7.2 Automatic Exercise. The Committee may include a term or condition in an Award Agreement providing for the automatic exercise of a Stock Appreciation Right on a cashless basis on the last day of the term of the Stock Appreciation Right if the Participant has failed to exercise the Stock Appreciation Right as of such date, with respect to which the Fair Market Value of the Shares underlying the Stock Appreciation Right exceeds the exercise price of such Stock Appreciation Right on the date of expiration of such Stock Appreciation Right, subject to Section 13.5.

 

Article VIII
RESTRICTED SHARES

 

8.1 Restricted Shares. Restricted Shares may be issued either alone or in addition to other Awards. The Committee will determine the Eligible Individuals, to whom, and the time or times at which, grants of Restricted Shares will be made, the number of Restricted Shares to be awarded, the price (if any) to be paid by the Participant (subject to Section 8.2), the time or times within which such Awards will be subject to forfeiture, the vesting schedule and rights to acceleration thereof, and all other terms and conditions of the Awards.

 

8.2 Awards and Certificates. Participants selected to receive Restricted Shares will not have any right with respect to the Award, unless and until the Participant has delivered a fully executed copy of the agreement evidencing the Award to the Company, to the extent required by the Committee, and has otherwise complied with the applicable terms and conditions of the Award.
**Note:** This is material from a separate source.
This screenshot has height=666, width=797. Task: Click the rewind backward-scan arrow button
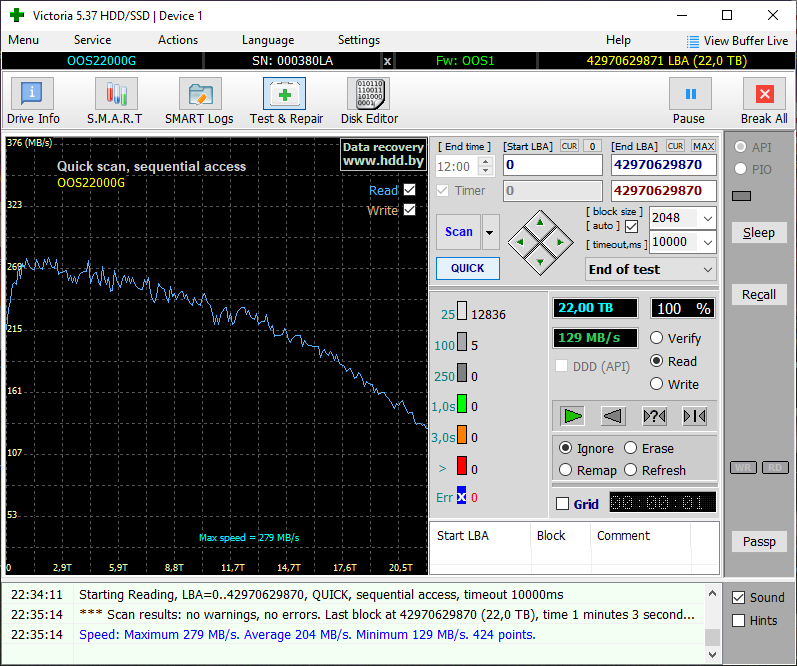(x=613, y=416)
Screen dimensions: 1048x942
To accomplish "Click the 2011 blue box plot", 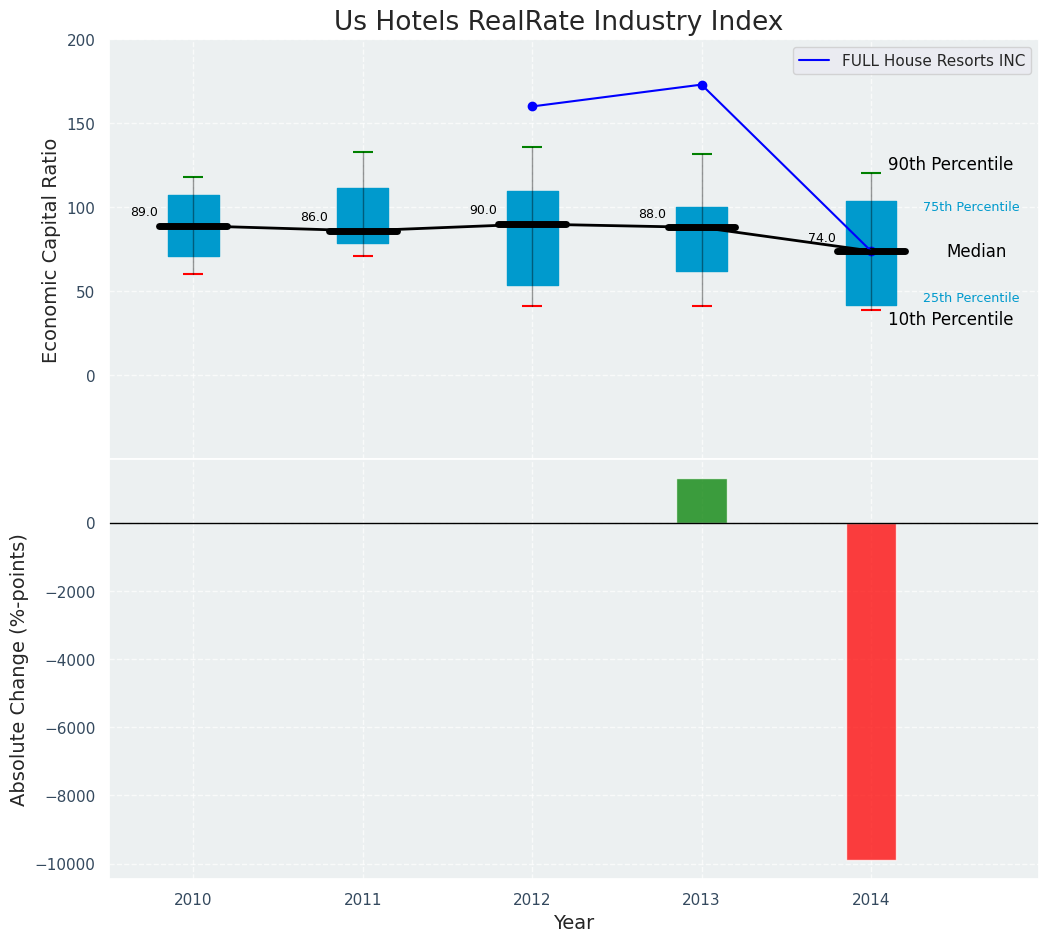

Further, such Award will be subject to the following:

 

(a) Purchase Price. The purchase price of Restricted Shares will be fixed by the Committee. Subject to Section 4.3, the purchase price for Restricted Shares may be zero to the extent permitted by Applicable Law, and, to the extent required by Applicable Law, such purchase price may not be less than par value.

 

(b) Acceptance. Awards of Restricted Shares must be accepted within a period of 60 days (or such shorter period as the Committee may specify at grant or in the Participant’s Award Agreement) after the grant date, by executing an Award Agreement and by paying whatever price (if any) the Committee has designated thereunder.

 

(c) Legend. Each Participant receiving Restricted Shares will be issued a stock certificate in respect of the Restricted Shares, unless the Committee elects to use another system, such as book entries by the transfer agent, as evidencing ownership of Restricted Shares. Such certificate will be registered in the name of the Participant, and will, in addition to any legends required by Applicable Law, bear an appropriate legend referring to the terms and conditions applicable to the Award, substantially in the following form:

 

“The anticipation, alienation, attachment, sale, transfer, assignment, pledge, encumbrance, or charge of the restricted shares of stock represented hereby are subject to the terms and conditions (including forfeiture) of the Paya Holdings Inc. (the “Company”) Omnibus Incentive Plan (the “Plan”) and an award agreement entered into between the registered owner and the Company dated __________ (the “Agreement”). Copies of such Plan and Agreement are on file at the principal office of the Company.”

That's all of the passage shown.